Fully explain your ideas

To get an excellent score in the IELTS Task 2 writing section, one of the easiest and most effective tips is structuring your writing in the most solid format. A great argument essay structure may be divided to four paragraphs, in which comprises of four sentences (excluding the conclusion paragraph, which comprises of three sentences).

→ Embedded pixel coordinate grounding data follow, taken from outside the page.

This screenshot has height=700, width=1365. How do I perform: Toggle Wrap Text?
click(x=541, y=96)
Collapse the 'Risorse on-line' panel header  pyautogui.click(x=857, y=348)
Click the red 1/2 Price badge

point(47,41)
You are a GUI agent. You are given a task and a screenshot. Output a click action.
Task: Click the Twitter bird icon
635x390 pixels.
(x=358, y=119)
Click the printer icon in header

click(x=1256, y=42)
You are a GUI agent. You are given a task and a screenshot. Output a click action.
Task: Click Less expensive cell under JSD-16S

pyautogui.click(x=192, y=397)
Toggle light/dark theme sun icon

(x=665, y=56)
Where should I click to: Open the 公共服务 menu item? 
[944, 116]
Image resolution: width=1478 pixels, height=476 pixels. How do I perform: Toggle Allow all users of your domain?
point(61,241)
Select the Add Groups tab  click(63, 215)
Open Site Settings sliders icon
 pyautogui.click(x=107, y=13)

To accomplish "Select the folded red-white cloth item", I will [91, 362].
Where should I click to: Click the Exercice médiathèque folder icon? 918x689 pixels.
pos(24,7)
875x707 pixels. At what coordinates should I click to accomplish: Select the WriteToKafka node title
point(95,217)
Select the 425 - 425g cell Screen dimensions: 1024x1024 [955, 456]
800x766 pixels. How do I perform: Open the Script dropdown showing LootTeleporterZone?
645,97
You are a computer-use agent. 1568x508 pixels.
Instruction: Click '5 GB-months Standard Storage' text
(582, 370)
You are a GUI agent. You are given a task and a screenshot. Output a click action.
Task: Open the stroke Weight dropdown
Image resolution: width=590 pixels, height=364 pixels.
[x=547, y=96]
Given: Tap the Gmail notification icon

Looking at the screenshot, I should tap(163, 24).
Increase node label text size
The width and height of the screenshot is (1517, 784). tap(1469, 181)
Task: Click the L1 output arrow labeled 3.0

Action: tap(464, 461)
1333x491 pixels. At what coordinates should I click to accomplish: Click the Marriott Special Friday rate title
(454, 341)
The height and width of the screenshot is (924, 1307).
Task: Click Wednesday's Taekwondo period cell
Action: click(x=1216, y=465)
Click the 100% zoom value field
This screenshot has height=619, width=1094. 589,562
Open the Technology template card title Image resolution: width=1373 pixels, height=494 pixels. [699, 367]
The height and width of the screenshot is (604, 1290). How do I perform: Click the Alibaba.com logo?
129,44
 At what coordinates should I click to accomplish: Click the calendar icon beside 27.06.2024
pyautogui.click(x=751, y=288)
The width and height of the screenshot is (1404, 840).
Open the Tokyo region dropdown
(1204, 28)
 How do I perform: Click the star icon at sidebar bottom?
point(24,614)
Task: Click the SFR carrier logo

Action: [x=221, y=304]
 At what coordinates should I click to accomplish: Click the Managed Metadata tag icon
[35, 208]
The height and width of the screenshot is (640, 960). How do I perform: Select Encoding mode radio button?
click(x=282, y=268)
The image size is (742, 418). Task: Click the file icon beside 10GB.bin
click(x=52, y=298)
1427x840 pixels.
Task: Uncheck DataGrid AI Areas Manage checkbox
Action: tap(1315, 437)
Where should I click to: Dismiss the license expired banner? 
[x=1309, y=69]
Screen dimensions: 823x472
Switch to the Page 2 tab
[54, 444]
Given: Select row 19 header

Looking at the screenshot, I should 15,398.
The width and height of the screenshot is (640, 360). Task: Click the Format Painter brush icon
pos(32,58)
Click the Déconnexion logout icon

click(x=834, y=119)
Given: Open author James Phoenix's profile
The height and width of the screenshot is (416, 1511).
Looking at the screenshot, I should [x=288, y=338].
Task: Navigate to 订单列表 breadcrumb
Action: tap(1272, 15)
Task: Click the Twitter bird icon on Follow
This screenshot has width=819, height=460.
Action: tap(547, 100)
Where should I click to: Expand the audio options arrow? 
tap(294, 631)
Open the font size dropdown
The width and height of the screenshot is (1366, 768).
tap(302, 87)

For we to consider an essay structure a great one, it should be looking like this:

  • Paragraph 1 - Introduction
    • Sentence 1 - Background statement
    • Sentence 2 - Detailed background statement
    • Sentence 3 - Thesis
    • Sentence 4 - Outline sentence
  • Paragraph 2 - First supporting paragraph
    • Sentence 1 - Topic sentence
    • Sentence 2 - Example
    • Sentence 3 - Discussion
    • Sentence 4 - Conclusion
  • Paragraph 3 - Second supporting paragraph
    • Sentence 1 - Topic sentence
    • Sentence 2 - Example
    • Sentence 3 - Discussion
    • Sentence 4 - Conclusion
  • Paragraph 4 - Conclusion
    • Sentence 1 - Summary
    • Sentence 2 - Restatement of thesis
    • Sentence 3 - Prediction or recommendation

Our recommended essay structure above comprises of fifteen (15) sentences, which will make your essay approximately 250 to 275 words.